#### PROBLEMS TO WORK ON
1 - In the article on the US -4.8% GDP print, what annualized contraction for the current quarter has Bloomberg Economics projected?
2 - Extend the article on the US -4.8% GDP print with a few more paragraphs, picking up after its final sentence.

#### EXTRACT TO READ
=======
US -4.8% GDP Just the Beginning

Last night’s headline -4.8% GDP print, whilst worse than expected, is far from telling the real story of the US economy, itself a proxy for the rest of the world.  Whilst a recession is technically 2 consecutive negative GDP prints, no one is saying this is not now officially a recession and an end to the US’s longest ever economic expansion.  Whilst yes -4.8% is the worst print since 2008, it tells only a fraction of the story, about 20% of the story to be exact.  From Bloomberg:

“It’s kind of incredible when you think about the fact that the economy was running pretty much on a normal footing for over 80% of the first quarter,”

When that is extrapolated and knowing what we know now already for Q2, the forecasts for this next quarter make that -4.8% look small.  In reference to the chart below we will clearly need a much bigger chart…. From Bloomberg:

“The current quarter is likely to be far worse, with analysts expecting the economy to tumble by a record amount in data going back to the 1940s. Bloomberg Economics has projected a 37% annualized contraction, but UniCredit is the most bearish with a 65% estimate.”

Contraction Hits

The makeup of the plunge was hugely impacted by PCE (Personal Consumption Expenditure – the worst since 1980) and then across the board with only an uptick in imports and (surprise surprise) government spending the only positives:

Quarterly GDP By Component Breakdown

The markets’ reaction?  Meh…

‘Coincidentally’ the release of a positive report showing Gilead’s Remdesivir virus cure progress came just seconds before the GDP print.  Whilst showing only a marginal improvement in projected mortality rates, not a cure nor a vaccine, the market decided to focus on that rather than that pesky GDP print and rallied strongly.  Yep, the biggest quarterly drop in GDP since the GFC, worse than expected and on just 20% of the quarter in lockdown saw sharemarkets rally.  If you needed any further proof of a bull trap rally (read here if you missed our explanation) you’ve been drinking too much Dettol.    This chart speaks volumes…

S&P500 Index

But clearly not everyone is drinking from the Isocol fountain.  Precious metals and crypto rallied on the news.
=======
#### ENTRIES PROVIDED

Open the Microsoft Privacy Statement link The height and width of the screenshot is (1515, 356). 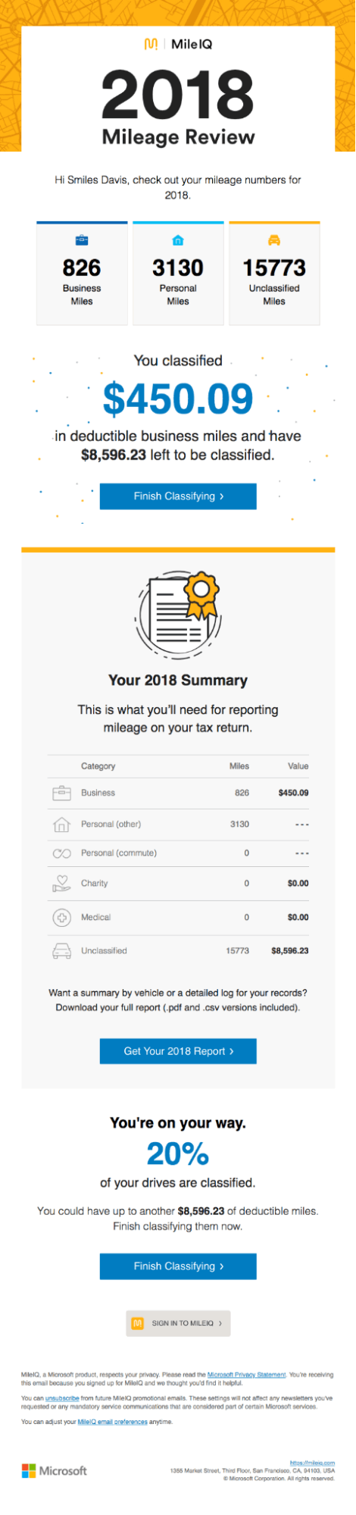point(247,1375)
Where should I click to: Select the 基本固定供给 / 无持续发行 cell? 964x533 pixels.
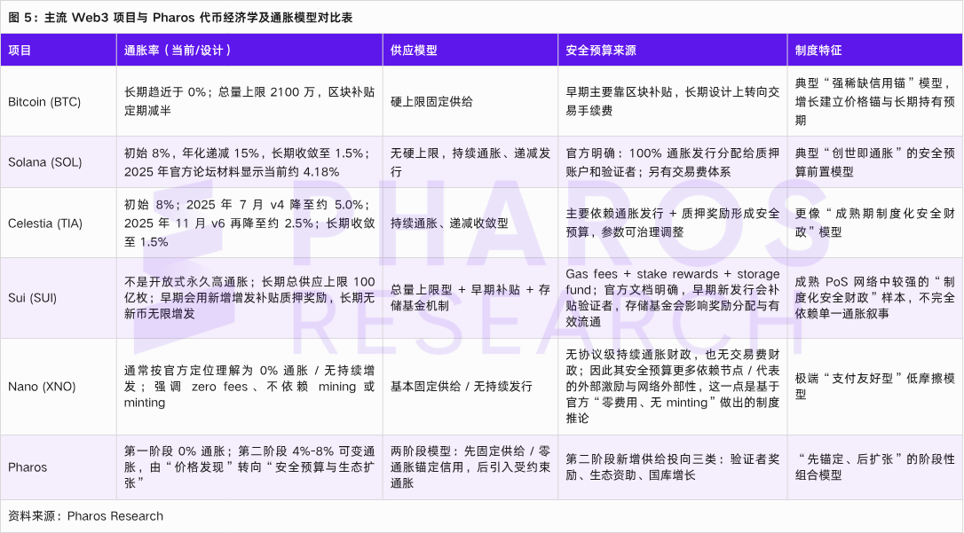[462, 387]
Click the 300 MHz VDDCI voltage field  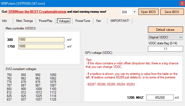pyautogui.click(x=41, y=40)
=======
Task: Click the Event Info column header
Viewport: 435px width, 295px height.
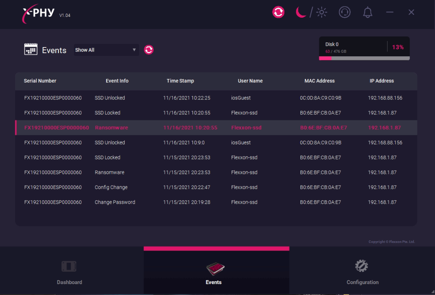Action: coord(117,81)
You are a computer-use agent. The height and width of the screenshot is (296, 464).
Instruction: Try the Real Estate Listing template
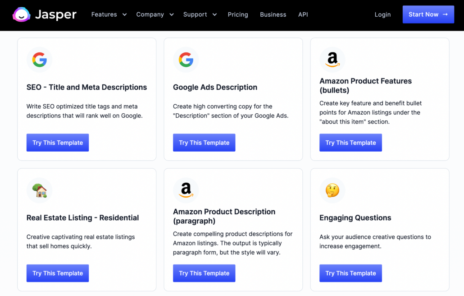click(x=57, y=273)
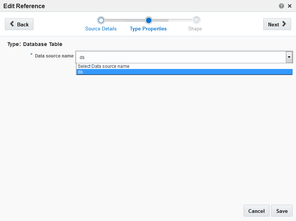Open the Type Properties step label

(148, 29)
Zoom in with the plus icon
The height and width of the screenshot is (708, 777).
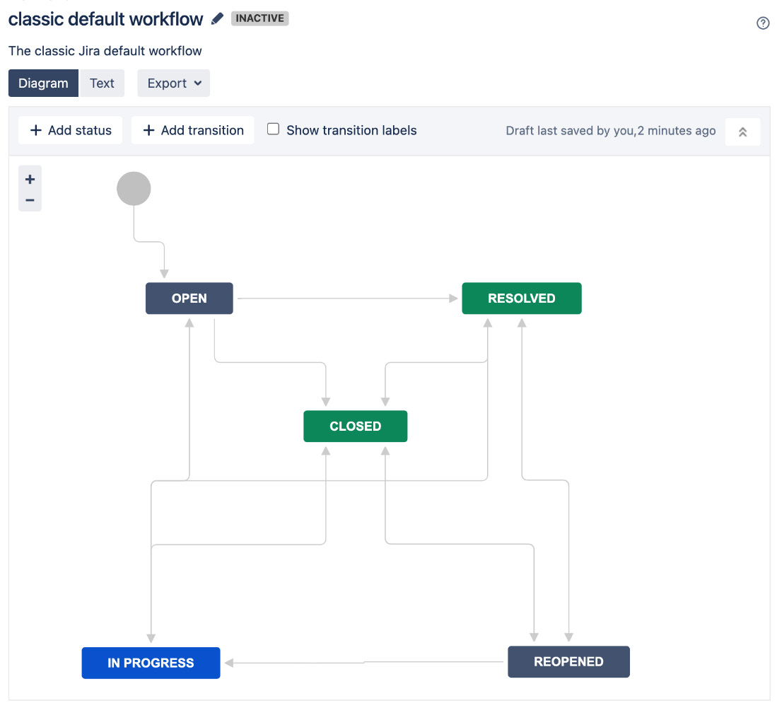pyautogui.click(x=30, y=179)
=======
#### SOLVED TASKS
1 - A 37% annualized contraction.

2 -
The Fed then came out and reinforced they will do whatever it takes:


"The ongoing public health crisis will weigh heavily on economic activity, employment and inflation in the near term, and poses considerable risks to the economic outlook over the medium term,"


“To support the flow of credit to households and businesses, the Federal Reserve will continue to purchase Treasury securities and agency residential and commercial mortgage-backed securities in the amounts needed to support smooth market functioning, thereby fostering effective transmission of monetary policy to broader financial conditions”


“The Federal Reserve is redefining central banking. By lending widely to businesses, states and cities in its effort to insulate the U.S. economy from the coronavirus pandemic, it is breaking century-old taboos about who gets money from the central bank in a crisis, on what terms, and what risks it will take about getting that money back.”

(courtesy of Wall Street Journal’s Fed watchers Jon Hilsenrath and Nick Timiraos)


"The debt is growing faster than the economy. This is not the time to act upon those concerns"

Literally from the mouth of Jerome Powell, Chair of the Federal Reserve, in his press conference last night.

The problem is, neither the Fed, the US Government nor nearly any other central bank or government in the world today seems to think this rampant accumulation of debt and debasement of money is a concern.

People are buying up gold, silver, bitcoin, Ethereum etc etc for that very reason.  Debt always eventually matters as does economic reality for shares.